Time Lord
- Designers: Ian Marsh Peter Darvill-Evans
- Publishers: Virgin Publishing
- Publication: 1991
- Genres: Doctor Who

= Time Lord (role-playing game) =

Tabletop role-playing game

Time Lord — Adventures through Time and Space is a Doctor Who role-playing game, written by Ian Marsh and Peter Darvill-Evans and published in 1991 by Virgin Publishing.

==Gameplay==
This game is totally unrelated to the previously released Doctor Who RPG by FASA, having different and simpler mechanics that often seemed arbitrary. For example, the companion Polly is a secretary yet according to her statistics, she can hardly read or write.

The system lacked any method for creating original player characters: it was suggested that the referee give the players a particular Doctor and his associated companions, or a group of Doctors. A later on-line supplement, "Timelord: Journeys", written by Nathaniel Torson, provided a system for creating original player characters. A variety of basic templates were provided ("The Soldier," "The Specialist," The Alien") and die roll ranges provided for determining attribute and skill values. Rules for purchasing alien abilities, generating random adventures, and using "Drama Points" to increase abilities and use Genre Tropes to simulate standard situations from the series were also provided.

The system revolves around the concept of "beating the difference" - Actions have a difficulty rating, from which the relevant attribute and skill is subtracted; the remaining number is the difference. Players roll two six-sided dice, and then take the difference of the two rolls; if that number is higher than the difference, the action is successful. The game includes many skills which are especially appropriate to the tone of Doctor Who, such as cheat death and macguffin.

The original game book includes extensive biographical information on all the companions of the TV series, as well as many of the villains. Also included is an incomplete original short story, "The Necromancers", with the idea the story could be completed as part of a game campaign. The text includes a solo adventure, Switchback. A full campaign, The Templar Throne, is also included. It takes place in a shopping mall.

==Publication history==
The game was marketed with other Doctor Who books instead of other role-playing games. It was printed in paperback novel format, unlike other RPGs. In addition, Virgin was unknown in the gaming market. As a result, it did not sell well and aside from a few articles in Doctor Who Magazine, no supplements were published.

In 1996, the game was made available for free on the internet, along with updates for the game to include the Eighth Doctor.
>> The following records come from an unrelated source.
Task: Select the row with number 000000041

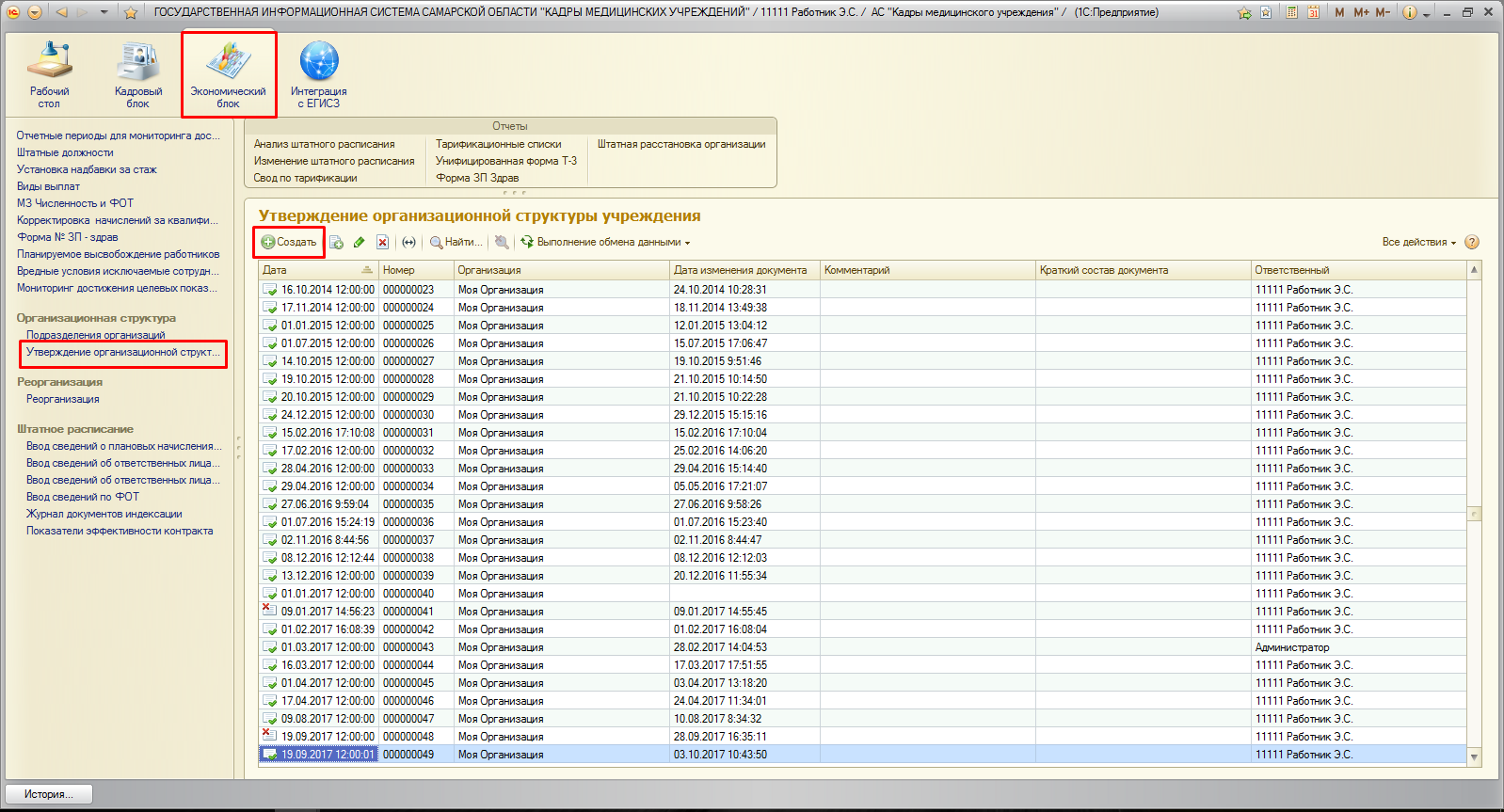Action: (408, 612)
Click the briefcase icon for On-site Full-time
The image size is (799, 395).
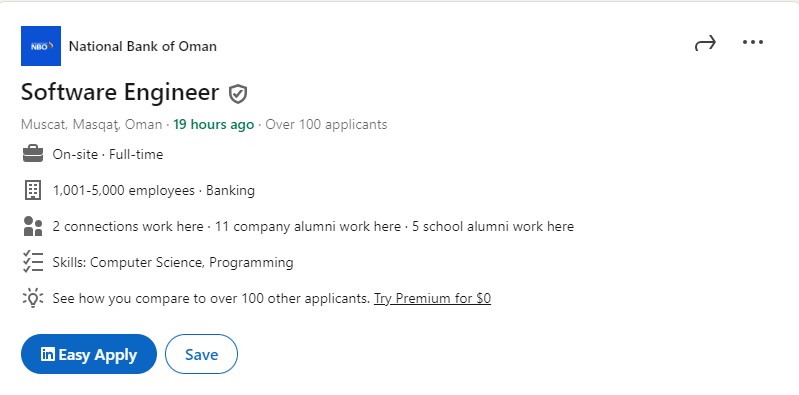point(33,154)
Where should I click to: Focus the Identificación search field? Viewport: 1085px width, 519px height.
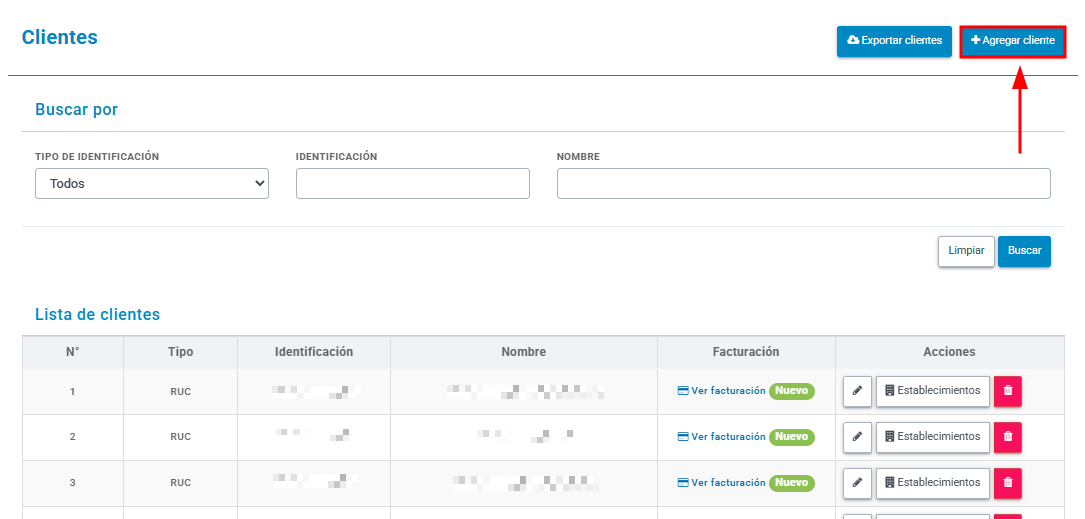coord(412,183)
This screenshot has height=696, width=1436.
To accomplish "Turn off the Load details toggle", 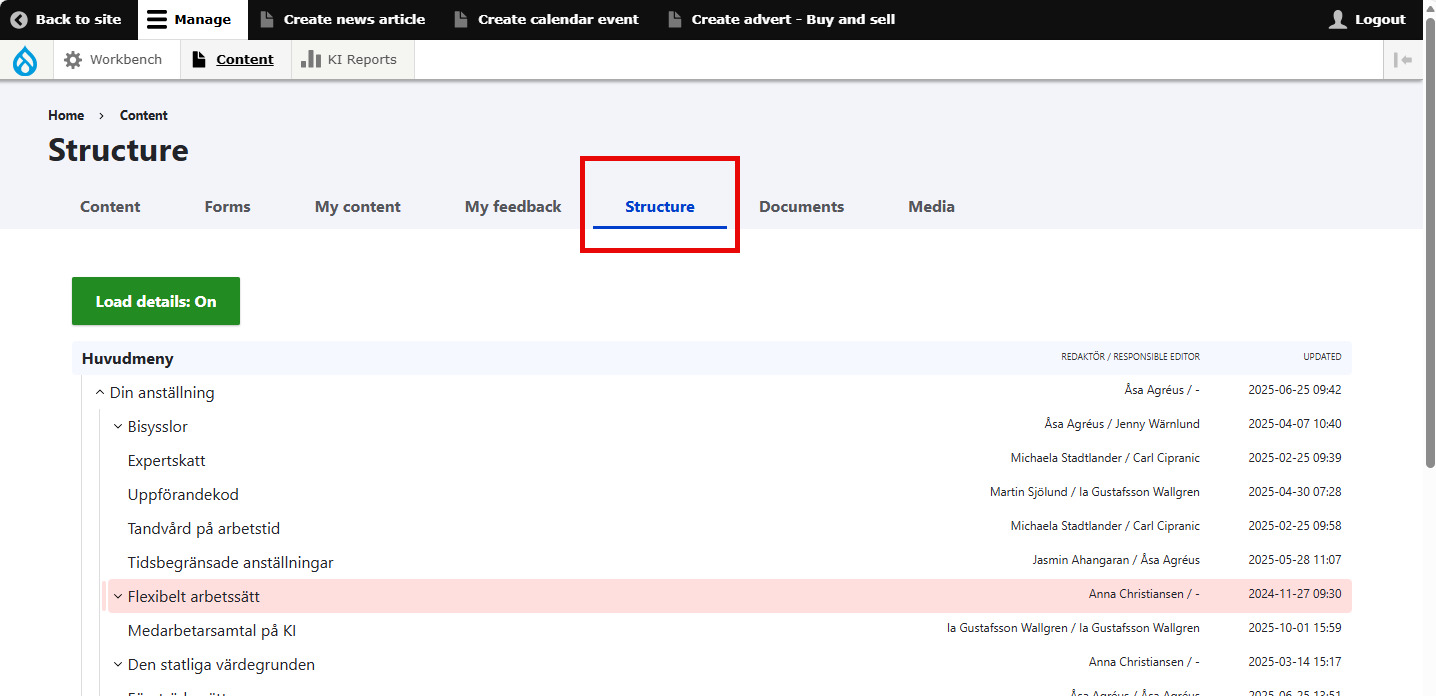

In the electronic version, the adventure The Templar Throne has been replaced with another campaign, The Curse of the Cyclops.

==Reception==
Steve Crow reviewed Time Lord in White Wolf #49 (Nov., 1994), rating it a 2 out of 5 and stated that "Fans of the show are doomed to disappointment. Lack of time travel and character improvement mechanics limit Time Lords appeal. The game is of some value as reference material and to the Doctor Who collector who wants everything related to the show."